李诸笑着应道:“爹,那是上次与你说的,梅堇梅大学士相中滨滨,收了滨滨为徒。du00.com他们夫妇俩住咱们家,只需要咱们提供吃住,没有收束修。”
李老爷子听后笑着连说三声好。
李翠花笑着看了看滨滨,打趣似地对李海哥仨道:“海儿、涛儿、波儿,你们明儿窜门时,可要跟紧滨滨了,瞧滨滨,花儿似的娃儿,可别被别人拐跑了。”
李海听后,“切”了声,李涛一脸大姑是笨蛋的样子,李波笑着道:“大姑,滨滨才不会被拐跑,只有笨蛋才会被拐跑。滨滨不知道会不会拐个回来?哈,哈。”

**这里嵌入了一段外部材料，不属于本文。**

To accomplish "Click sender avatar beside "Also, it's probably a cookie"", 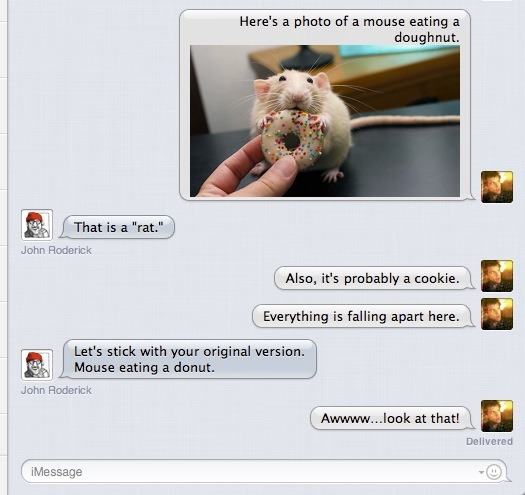I will tap(497, 276).
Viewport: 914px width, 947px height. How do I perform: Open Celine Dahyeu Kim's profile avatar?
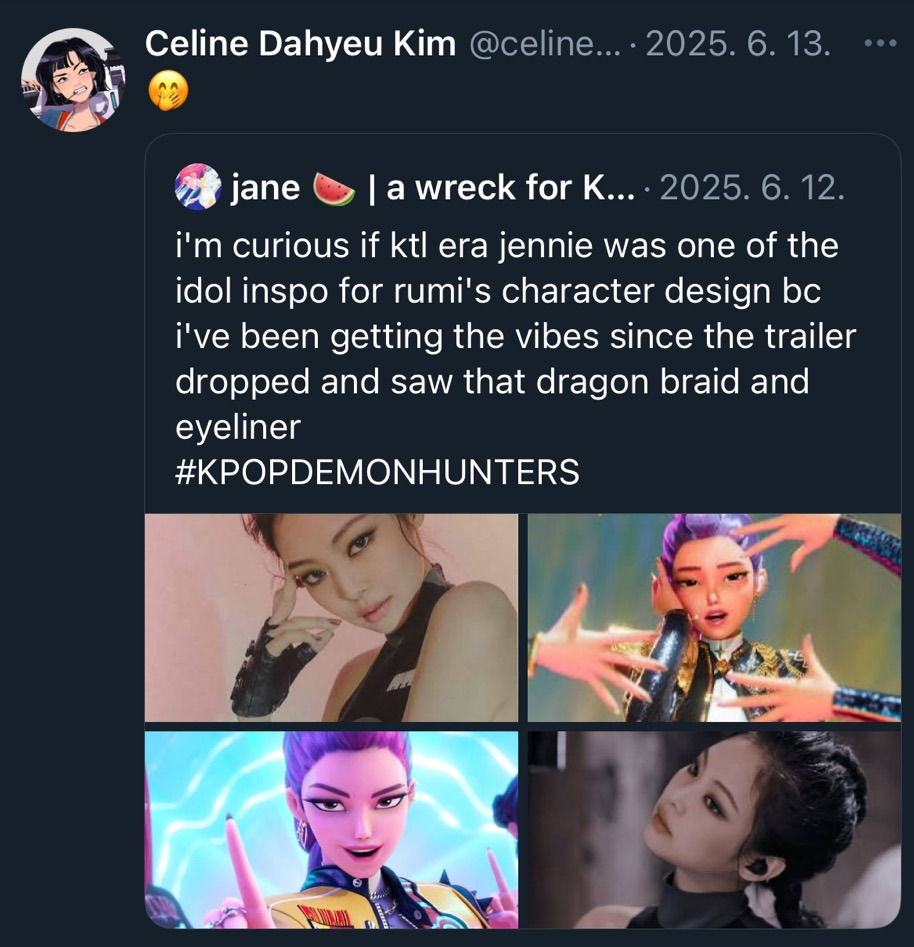tap(71, 79)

邓炽在旁边听后,一脸紧张,他觉得以滨滨的本事,拐个人回来,也不是不可能?看来真要看紧了。
滨滨,风口上的人,现在正在放空眼神想着如何可以在过开年赚些小钱,根本没有听到众人议论的东西。
吃了年夜饭,邓氏帮着收拾了饭桌,李诸与众人闲聊了会儿,一家人早早就回家了,因着家里还有一大帮子人,众人还要一起包饺子,早回去早做准备。

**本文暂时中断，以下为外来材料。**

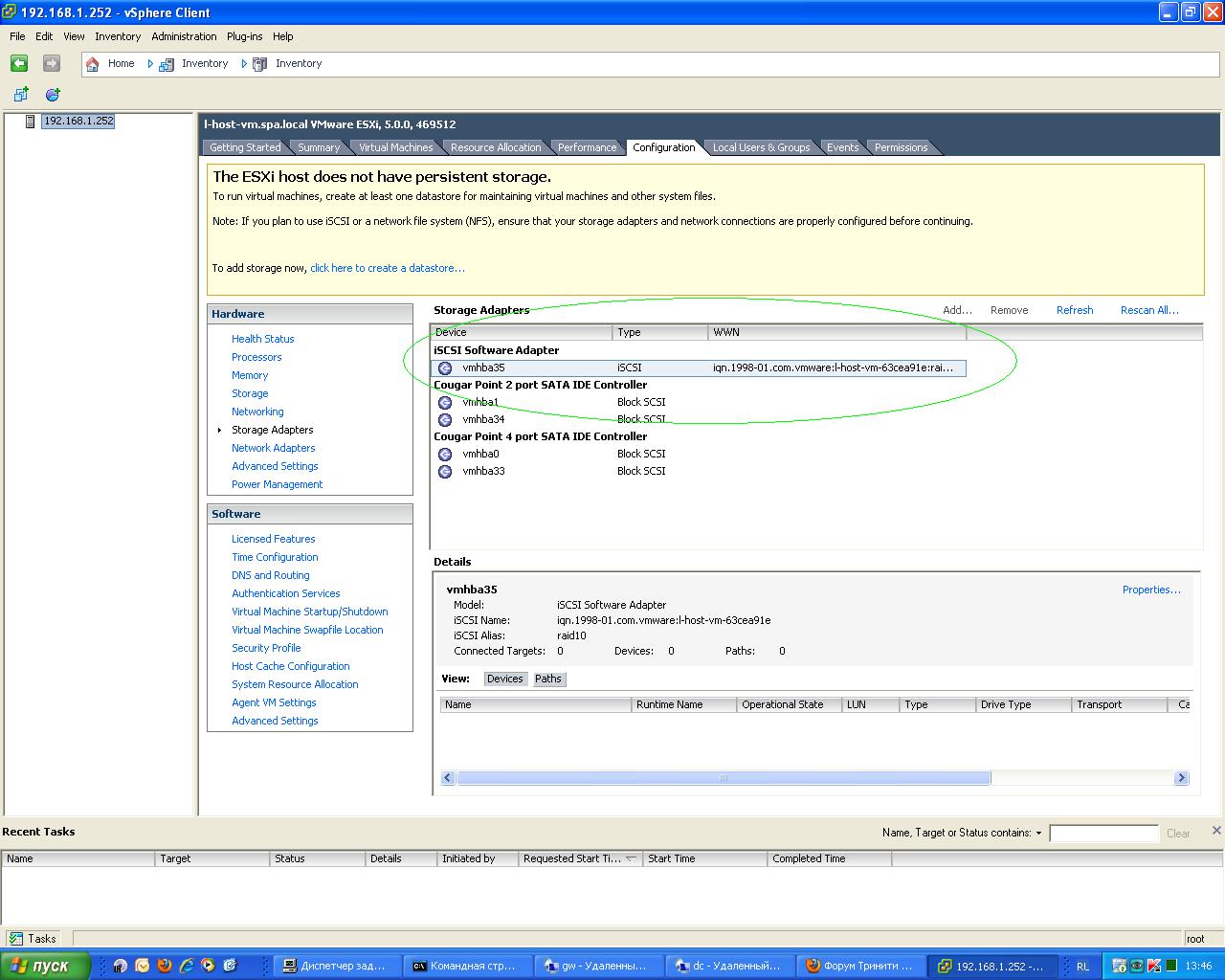This screenshot has height=980, width=1225.
Task: Open the Administration menu
Action: pos(184,36)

回到家里,梅大学士夫妇与各位已吃过了年夜饭,收拾了饭桌,尚老与戚九正在和面。骆安及骆全正在杵年糕。尚佐在做饺子馅,众人都是做惯活计的,都七手八脚的忙开。
骆安及骆全,养了大半年,脸色明显红润,不再是个骷髅架子,但仍瘦削,俩人正是长身子的时候,都拔高了,比尚佐还高。
骆安及骆全做年糕,放了玫瑰花瓣,做出来的年糕粉红色,十分精致。李诸做了两个梅花模子,将杵好的年糕放入模子内,出来即是梅花样子,看起来即十分诱味蕾。

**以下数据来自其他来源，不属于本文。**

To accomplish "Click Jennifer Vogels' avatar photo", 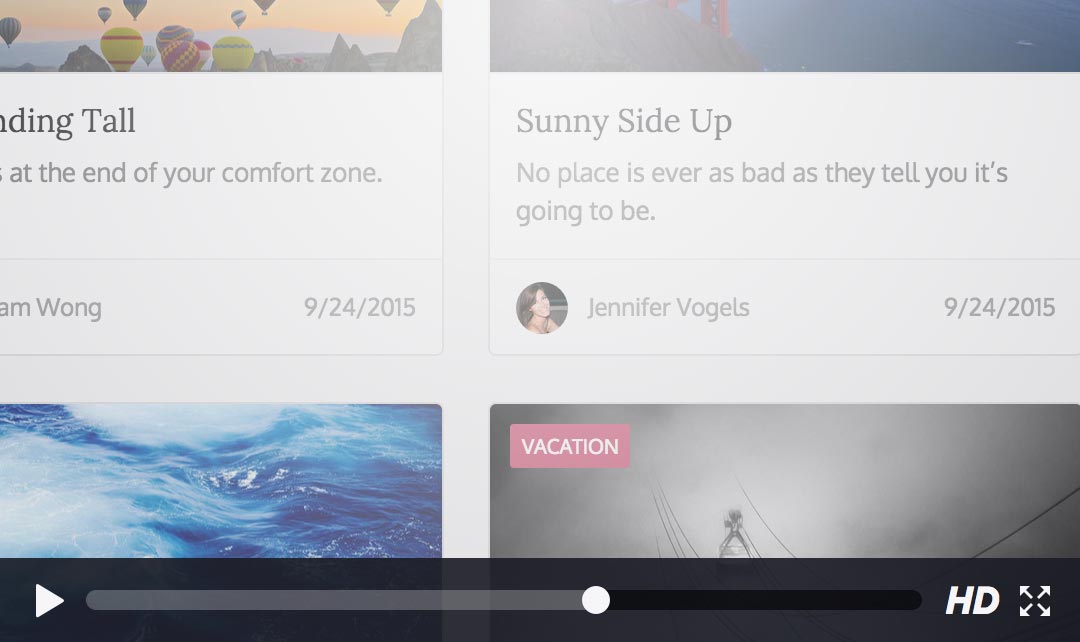I will click(542, 308).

秦俏俏看着年糕,笑着对邓氏道:“敏,你们家做的东西比其他的都精致。肯下力气、又动脑子。”
邓氏笑着应道:“是滨滨要求的,这孩子鬼点子就是多。现在滨滨牙齿还未长齐,能吃东西的东西不多,咱们将她能入口的都做得精致些,让孩子对吃的东西有食欲,牙口好,以后吃饭才不需要喂,更好养。”
秦俏俏听后点点头,心想,有这样的教养孩子想法的也就是邓氏,李诸纯粹就是疼闺女,滨滨一提模子,连夜做了俩,就是讨闺女欢喜的。最厉害的是李海及邓炽,看李诸做了一遍即会自己做,一点也不像只几岁的小娃娃。
李诸大过年的忘记买酒,吃年饺子时场面有点尴尬,滨滨拉着邓炽拿了瓶以前用葡萄酿的酒出来。
李诸看着自家闺女手里的酒罐子,一边高兴地笑着赞,一边掀盖泥封:“滨滨就是爹的小心肝。爹想什么滨滨都知道。”
这酒泥封一开,一股香甜的酒味扑鼻而来,闻之酒香,淳甘馥馥。观葡萄酒,酒色红,宛若浸天地灵气,色红也有日曦之新初夕霞之艳灿,有月晖之明净婵娟之丽幻;闻其气醇,似得云宇之悠远沧岳之奥秘,又仿得岚霭之弥漫大地之厚深。真是艳灿而丽幻,奥秘而厚深!
梅堇本是好酒之人,还未看过如此的佳酿,快速地拿了个大海碗,一边伸长脖子等在酒罐子旁边高兴地赞道:“好酒。”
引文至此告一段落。